DIRECTIONS
Arrange the lines of all the entries below as a Markdown table with two columns, Row and Line, numbering the rows and skipping blank lines. Leave the pictures out of the table.
++++ LISTED RECORDS ++++
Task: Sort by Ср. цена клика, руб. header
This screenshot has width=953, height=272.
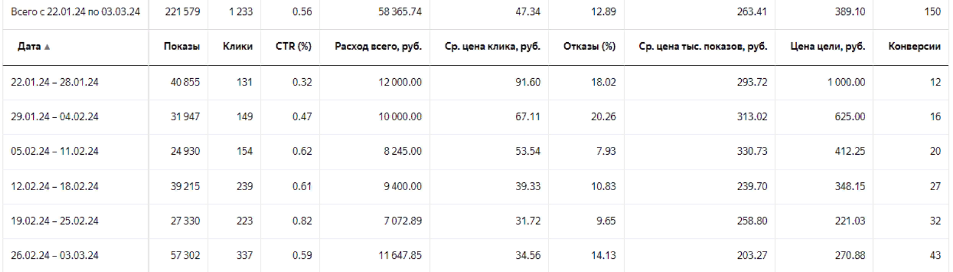Action: pyautogui.click(x=492, y=46)
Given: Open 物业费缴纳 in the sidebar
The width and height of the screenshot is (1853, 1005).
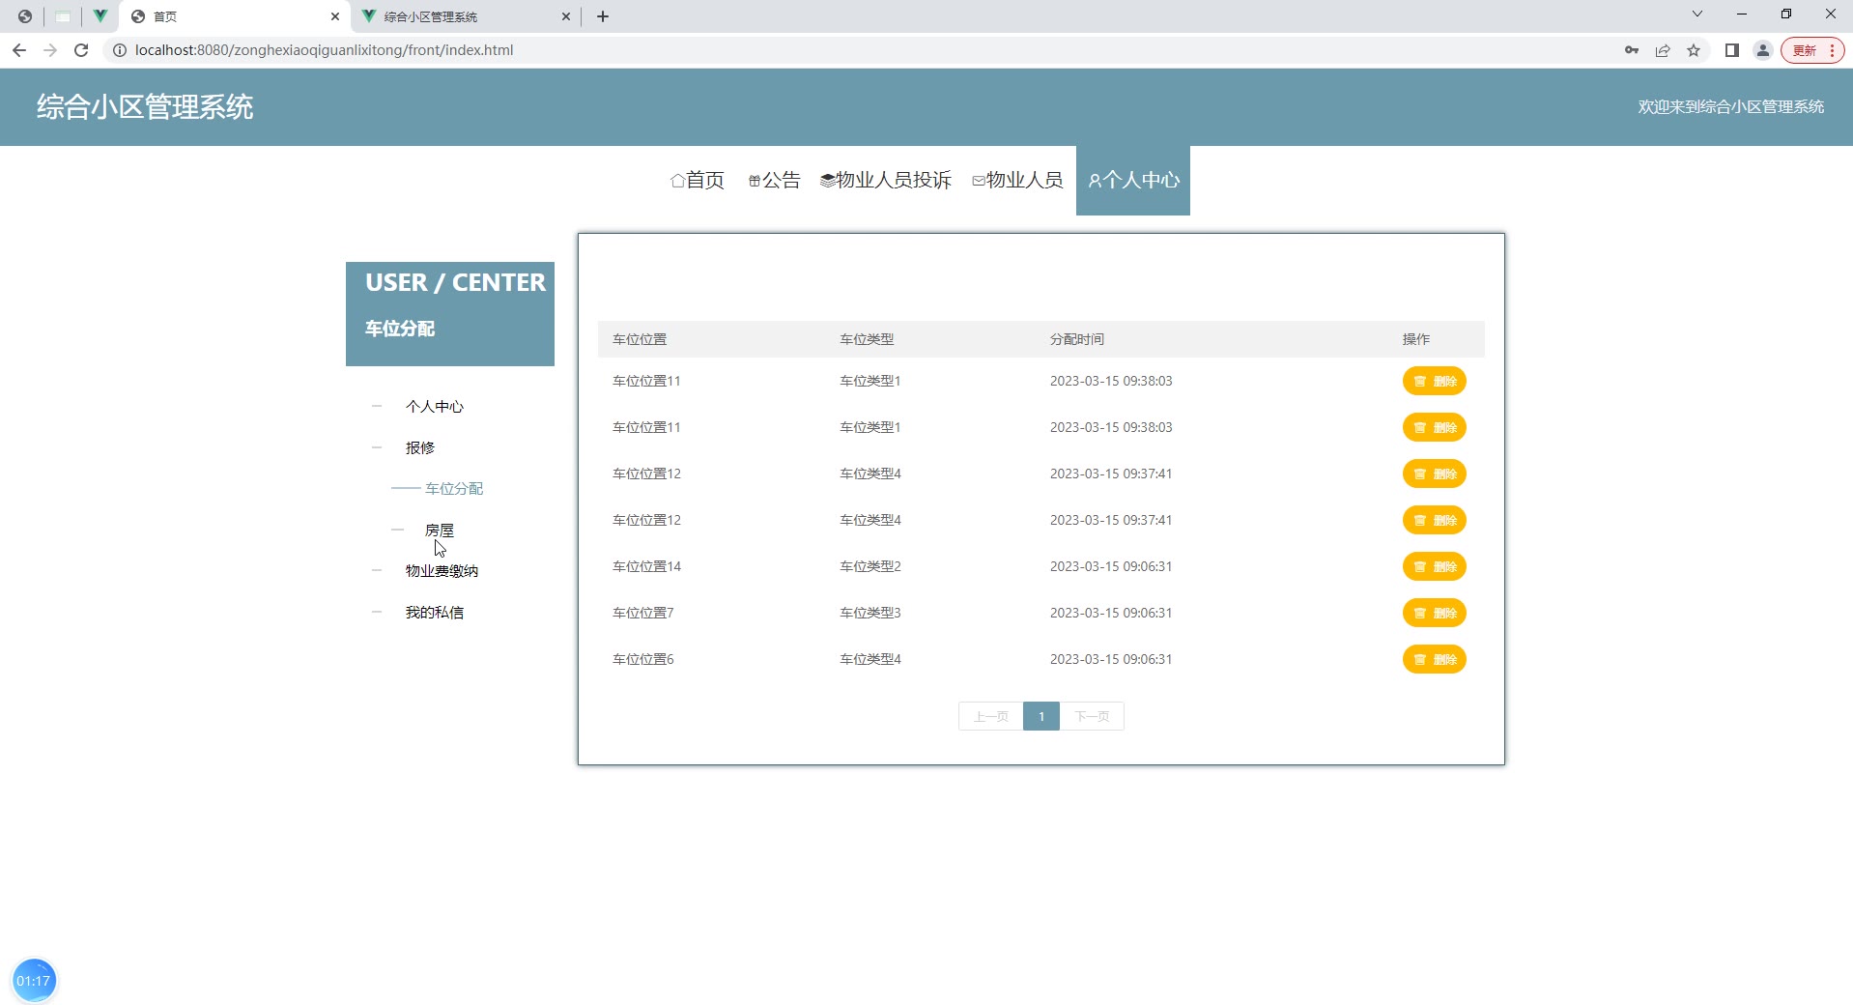Looking at the screenshot, I should tap(442, 571).
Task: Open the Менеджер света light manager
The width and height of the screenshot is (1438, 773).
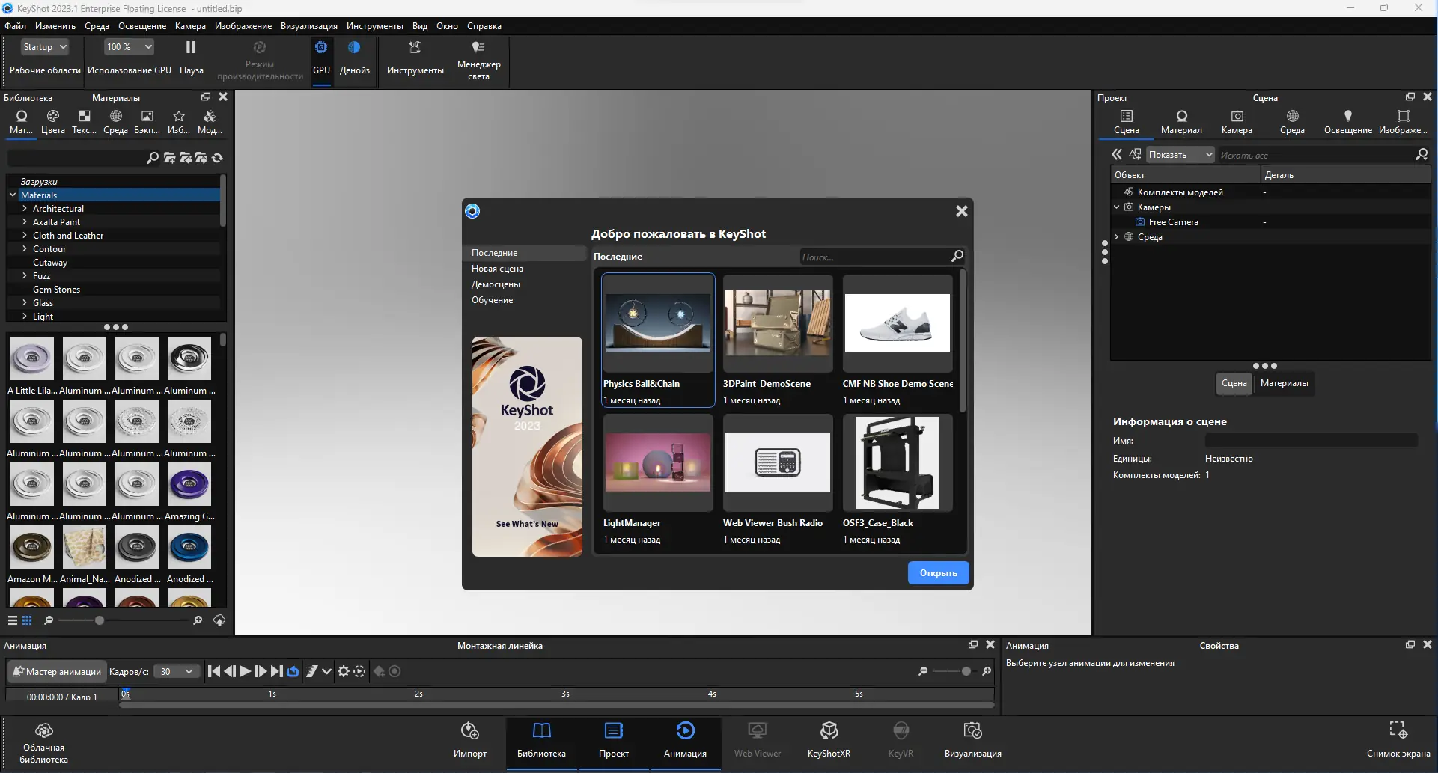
++++
CORRECT RESPONSE
| Row | Line |
|---|---|
| 1 | Task: Sort by Ср. цена клика, руб. header |
| 2 | This screenshot has width=953, height=272. |
| 3 | Action: pyautogui.click(x=492, y=46) |
| 4 | Given: Open 物业费缴纳 in the sidebar |
| 5 | The width and height of the screenshot is (1853, 1005). |
| 6 | Looking at the screenshot, I should tap(442, 571). |
| 7 | Task: Open the Менеджер света light manager |
| 8 | The width and height of the screenshot is (1438, 773). |